# What you will do
Up to and including the line that contains "Task: Expand the", write out each line of the material from its first line, exactly.
--- START ---
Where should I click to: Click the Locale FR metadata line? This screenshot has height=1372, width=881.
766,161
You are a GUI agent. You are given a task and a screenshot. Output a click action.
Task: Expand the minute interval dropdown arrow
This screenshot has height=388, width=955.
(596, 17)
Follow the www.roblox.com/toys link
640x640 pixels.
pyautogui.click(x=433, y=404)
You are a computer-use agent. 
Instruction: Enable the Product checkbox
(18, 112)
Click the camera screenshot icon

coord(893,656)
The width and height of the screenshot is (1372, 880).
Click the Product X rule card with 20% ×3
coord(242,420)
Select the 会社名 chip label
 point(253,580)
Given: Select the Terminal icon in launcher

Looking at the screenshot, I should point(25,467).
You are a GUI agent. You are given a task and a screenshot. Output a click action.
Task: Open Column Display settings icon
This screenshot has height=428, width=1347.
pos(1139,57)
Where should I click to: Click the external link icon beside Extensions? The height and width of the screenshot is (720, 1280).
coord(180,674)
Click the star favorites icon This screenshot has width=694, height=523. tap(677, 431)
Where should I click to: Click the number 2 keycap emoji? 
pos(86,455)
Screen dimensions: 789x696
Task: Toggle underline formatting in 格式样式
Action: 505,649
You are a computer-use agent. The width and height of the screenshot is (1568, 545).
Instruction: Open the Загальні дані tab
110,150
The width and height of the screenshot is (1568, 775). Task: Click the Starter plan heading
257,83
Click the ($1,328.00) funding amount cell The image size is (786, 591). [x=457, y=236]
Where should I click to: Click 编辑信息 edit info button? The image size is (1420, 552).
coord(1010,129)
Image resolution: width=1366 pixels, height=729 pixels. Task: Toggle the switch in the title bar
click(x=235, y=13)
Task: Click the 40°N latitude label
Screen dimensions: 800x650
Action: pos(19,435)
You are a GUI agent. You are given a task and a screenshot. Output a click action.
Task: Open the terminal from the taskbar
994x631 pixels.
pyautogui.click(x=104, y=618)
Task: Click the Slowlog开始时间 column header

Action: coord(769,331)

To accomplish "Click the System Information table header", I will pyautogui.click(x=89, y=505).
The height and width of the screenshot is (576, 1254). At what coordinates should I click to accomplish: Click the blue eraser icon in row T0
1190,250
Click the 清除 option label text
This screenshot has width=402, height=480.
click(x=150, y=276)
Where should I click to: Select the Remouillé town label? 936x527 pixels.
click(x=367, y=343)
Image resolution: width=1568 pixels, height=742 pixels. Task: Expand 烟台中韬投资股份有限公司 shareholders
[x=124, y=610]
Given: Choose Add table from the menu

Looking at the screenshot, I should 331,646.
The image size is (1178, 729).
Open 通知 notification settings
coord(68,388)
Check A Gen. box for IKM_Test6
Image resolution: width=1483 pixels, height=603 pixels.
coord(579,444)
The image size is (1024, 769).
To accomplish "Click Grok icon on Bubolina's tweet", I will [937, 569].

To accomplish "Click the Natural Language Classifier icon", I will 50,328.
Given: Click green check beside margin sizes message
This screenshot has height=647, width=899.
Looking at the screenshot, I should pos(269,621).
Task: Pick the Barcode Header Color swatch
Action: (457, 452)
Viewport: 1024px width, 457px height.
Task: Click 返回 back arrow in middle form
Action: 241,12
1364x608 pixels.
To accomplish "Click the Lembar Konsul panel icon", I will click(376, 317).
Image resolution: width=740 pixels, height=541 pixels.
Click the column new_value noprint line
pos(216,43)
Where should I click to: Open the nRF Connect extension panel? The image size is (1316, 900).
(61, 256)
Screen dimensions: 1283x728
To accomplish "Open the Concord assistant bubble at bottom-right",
--- END ---
# The completed task
Where should I click to: Click the Locale FR metadata line? This screenshot has height=1372, width=881.
766,161
You are a GUI agent. You are given a task and a screenshot. Output a click action.
Task: Expand the minute interval dropdown arrow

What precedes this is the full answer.